__What the task asks__:
Nothing but the lines from the one that contains "Publizitatea (1407, 1662)" to the end of the records should be printed, both ends included, exactly as given.

Recorded data
※

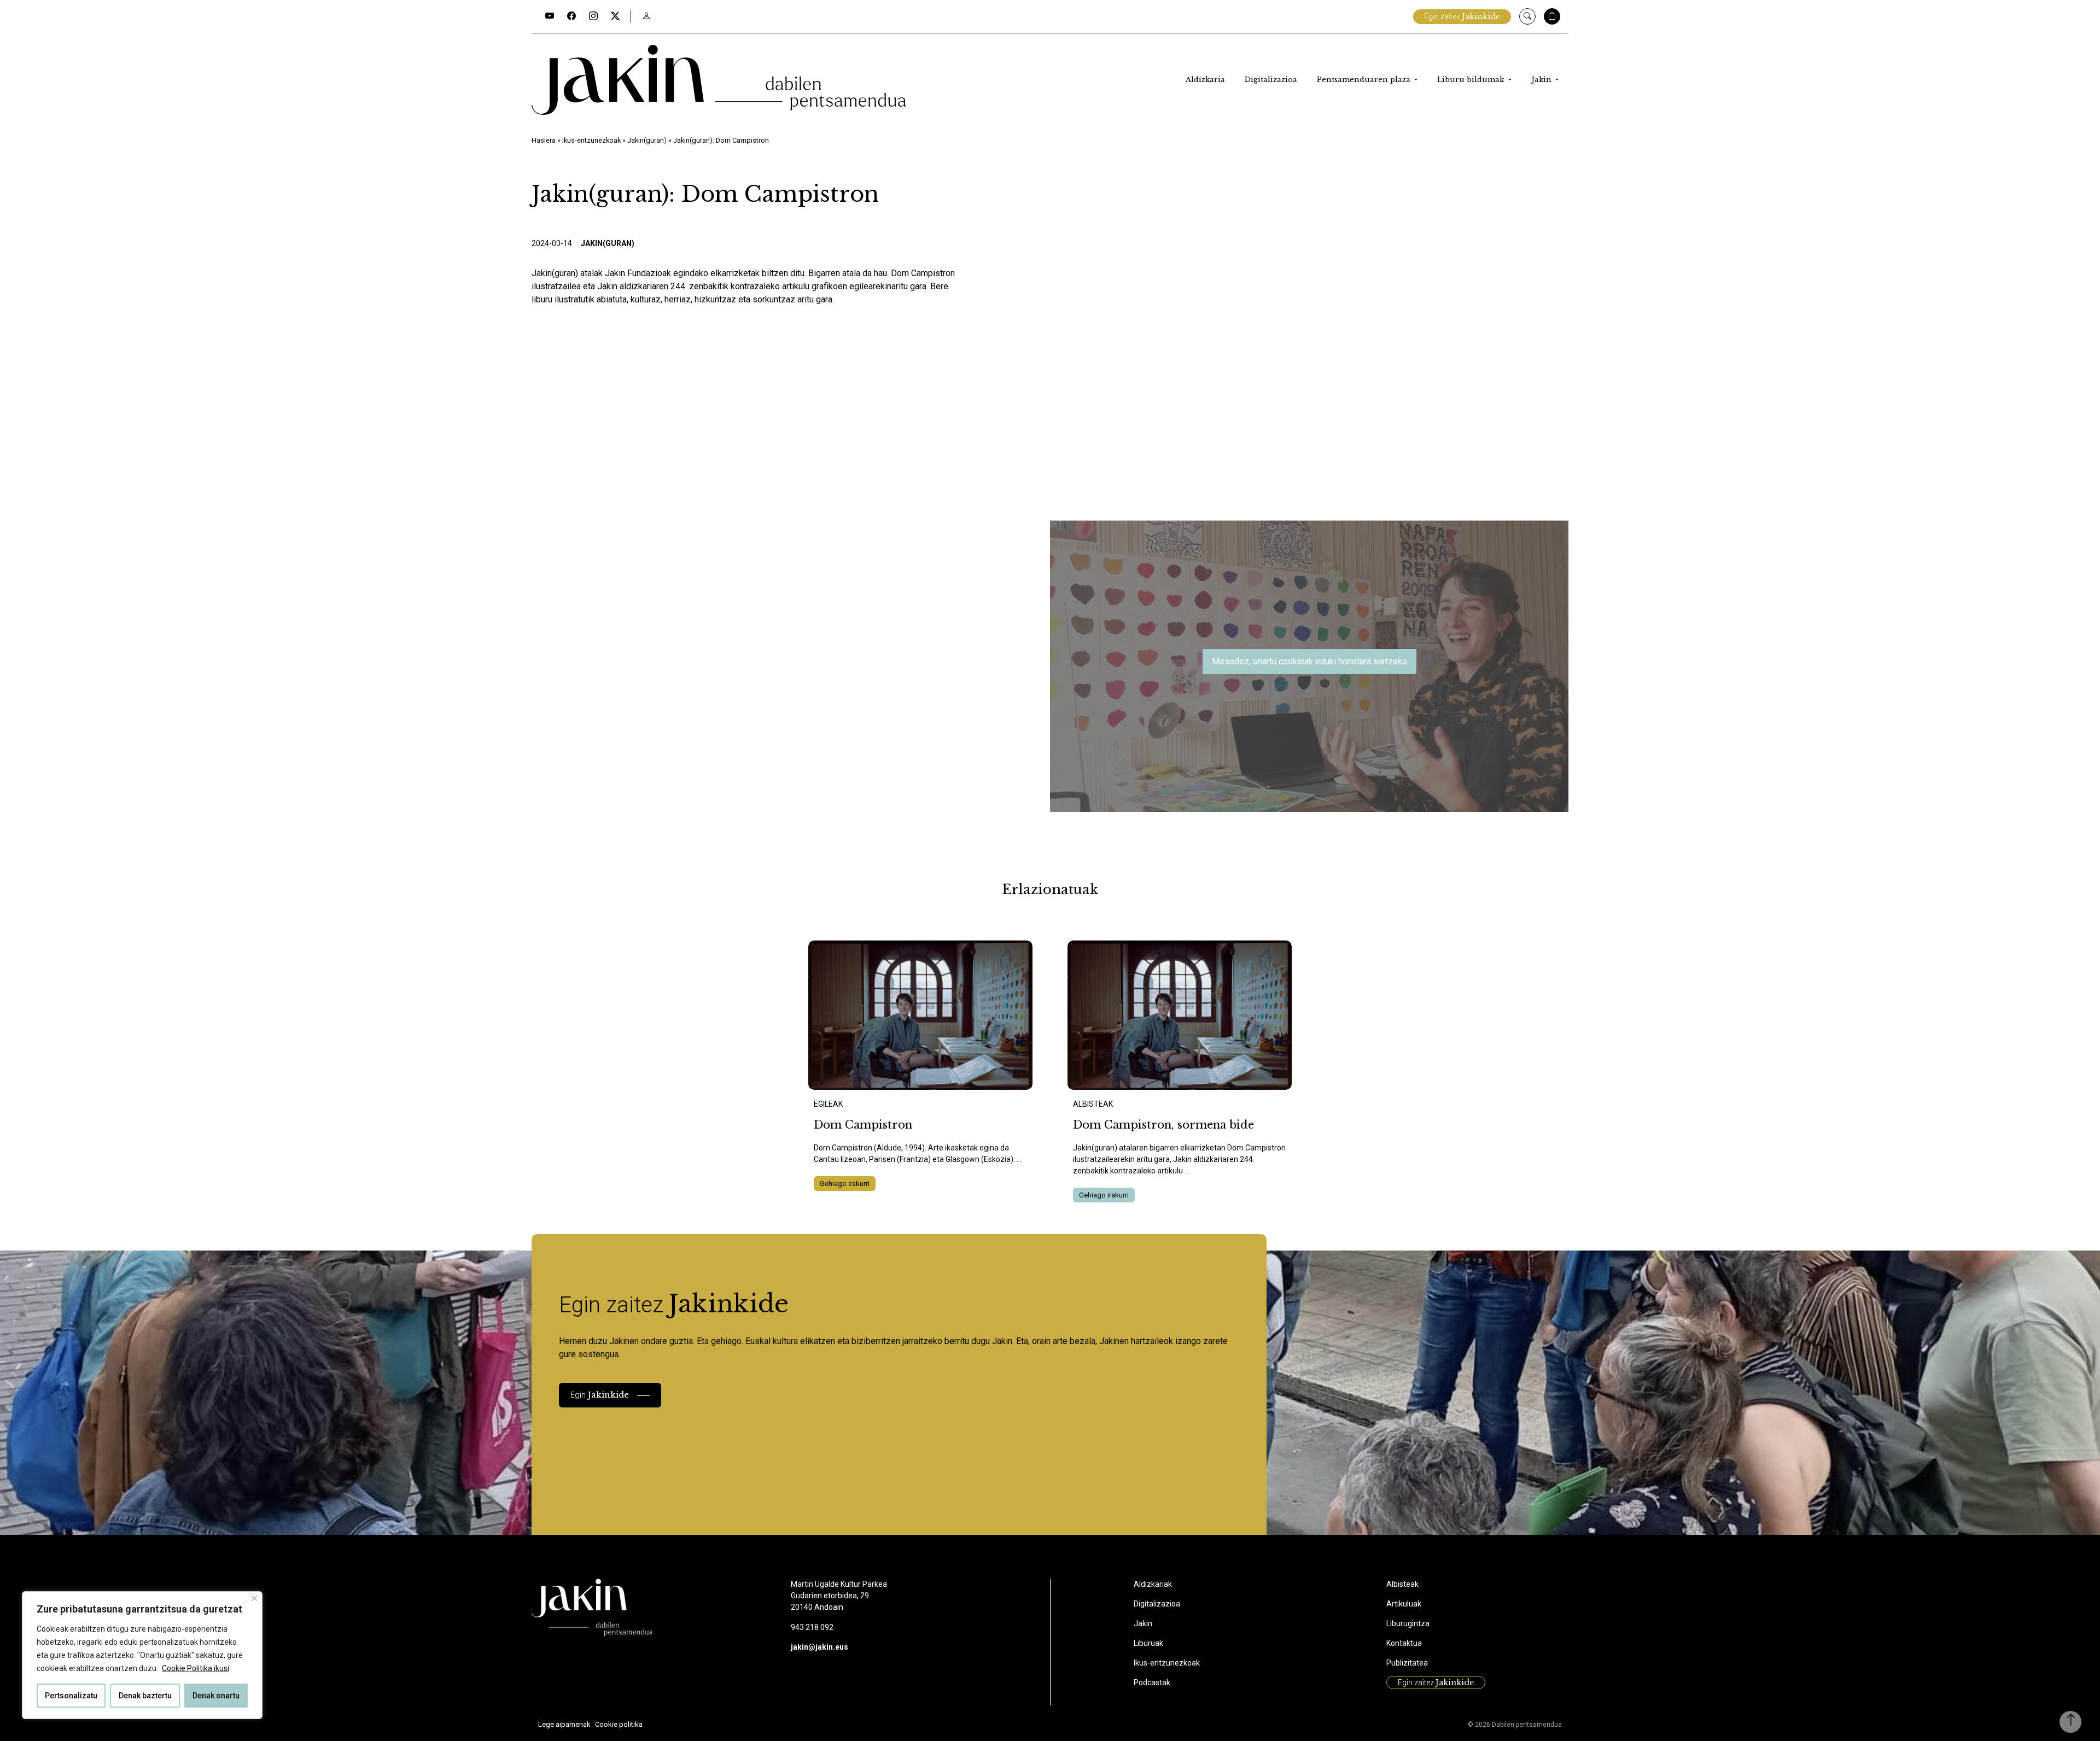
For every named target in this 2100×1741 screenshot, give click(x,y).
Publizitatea (1407, 1662)
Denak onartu (216, 1695)
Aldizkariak (1153, 1584)
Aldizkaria (1205, 79)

※

__Task output__:
Publizitatea (1407, 1662)
Denak onartu (216, 1695)
Aldizkariak (1153, 1584)
Aldizkaria (1205, 79)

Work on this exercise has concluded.